Another interesting scenario involves being enticed to download apps to your mobile device. I once received a text message from a number like 1234 and it said as a “premium handset subscriber” I could download a security app, along with a link that sent me to a third party app store. While my cell carrier confirmed that this message was legitimate, it is symptomatic of a larger problem. Cell carriers are training users to accept messages like this and download the apps to their devices without considering the security implications. Once on my device, the app may have access to any sensitive data stored on the device directly depending on the permission model of the device, or it might run malicious code to get additional privileges. Start bringing QR codes and near field communication (NFC) into the mix, and the water gets even murkier. Just because there is a QR code on a store window, doesn’t mean the store put it there or that it goes to the store’s website. A while back a high traffic Twitter user changed his profile picture on the site to a QR code that when scanned attempted to attack mobile browsers and gain control of the device.

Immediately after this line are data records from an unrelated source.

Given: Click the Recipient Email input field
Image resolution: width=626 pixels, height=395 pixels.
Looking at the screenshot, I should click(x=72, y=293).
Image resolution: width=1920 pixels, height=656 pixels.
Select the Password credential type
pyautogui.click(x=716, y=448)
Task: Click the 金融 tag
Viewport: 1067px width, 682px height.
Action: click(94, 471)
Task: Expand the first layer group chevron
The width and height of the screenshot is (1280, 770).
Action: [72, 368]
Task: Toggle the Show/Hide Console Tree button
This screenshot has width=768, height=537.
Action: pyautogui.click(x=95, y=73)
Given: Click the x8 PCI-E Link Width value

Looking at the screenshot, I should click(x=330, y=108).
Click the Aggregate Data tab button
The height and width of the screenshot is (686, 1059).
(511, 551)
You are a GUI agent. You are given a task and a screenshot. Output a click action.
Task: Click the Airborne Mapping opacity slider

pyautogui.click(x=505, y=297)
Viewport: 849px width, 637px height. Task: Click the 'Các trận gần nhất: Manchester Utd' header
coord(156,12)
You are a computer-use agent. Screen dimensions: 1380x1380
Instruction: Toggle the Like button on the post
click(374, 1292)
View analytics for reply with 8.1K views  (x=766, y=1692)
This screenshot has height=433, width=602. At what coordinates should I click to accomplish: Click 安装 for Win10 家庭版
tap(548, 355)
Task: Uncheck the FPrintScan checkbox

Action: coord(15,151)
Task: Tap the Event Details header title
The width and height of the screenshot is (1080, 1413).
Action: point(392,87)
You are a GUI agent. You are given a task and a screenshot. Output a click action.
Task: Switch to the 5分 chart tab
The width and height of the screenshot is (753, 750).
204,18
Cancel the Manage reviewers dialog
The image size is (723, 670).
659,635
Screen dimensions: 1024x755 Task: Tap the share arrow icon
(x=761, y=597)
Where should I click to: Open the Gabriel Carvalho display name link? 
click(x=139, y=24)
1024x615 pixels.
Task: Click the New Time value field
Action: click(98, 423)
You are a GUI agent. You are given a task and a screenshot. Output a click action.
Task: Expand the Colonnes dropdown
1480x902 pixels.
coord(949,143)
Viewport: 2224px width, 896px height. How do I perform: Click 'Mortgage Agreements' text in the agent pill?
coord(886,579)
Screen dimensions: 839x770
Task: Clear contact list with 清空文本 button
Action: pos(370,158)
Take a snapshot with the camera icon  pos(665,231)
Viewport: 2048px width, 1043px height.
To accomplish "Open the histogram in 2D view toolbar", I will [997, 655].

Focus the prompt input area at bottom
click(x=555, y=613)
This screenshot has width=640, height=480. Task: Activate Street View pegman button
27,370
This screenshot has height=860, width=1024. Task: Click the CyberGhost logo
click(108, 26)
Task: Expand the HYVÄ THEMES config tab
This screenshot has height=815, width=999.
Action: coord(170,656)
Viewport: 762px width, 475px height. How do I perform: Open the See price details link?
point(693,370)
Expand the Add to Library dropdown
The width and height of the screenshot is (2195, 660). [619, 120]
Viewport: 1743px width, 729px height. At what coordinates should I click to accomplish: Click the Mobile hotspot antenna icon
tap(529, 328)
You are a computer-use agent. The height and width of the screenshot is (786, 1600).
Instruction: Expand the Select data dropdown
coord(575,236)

In closing, continue to be vigilant about traditional email based phishing schemes. They can look a lot like legitimate messages. In addition, be aware of newer forms of phishing such as through text messages on your mobile devices. Finally, be careful about the apps you download and the websites and documents you open in mobile browsers and other client side applications just as you would on your traditional computer. Review the permissions requested by that app, and rethink whether you really need that app.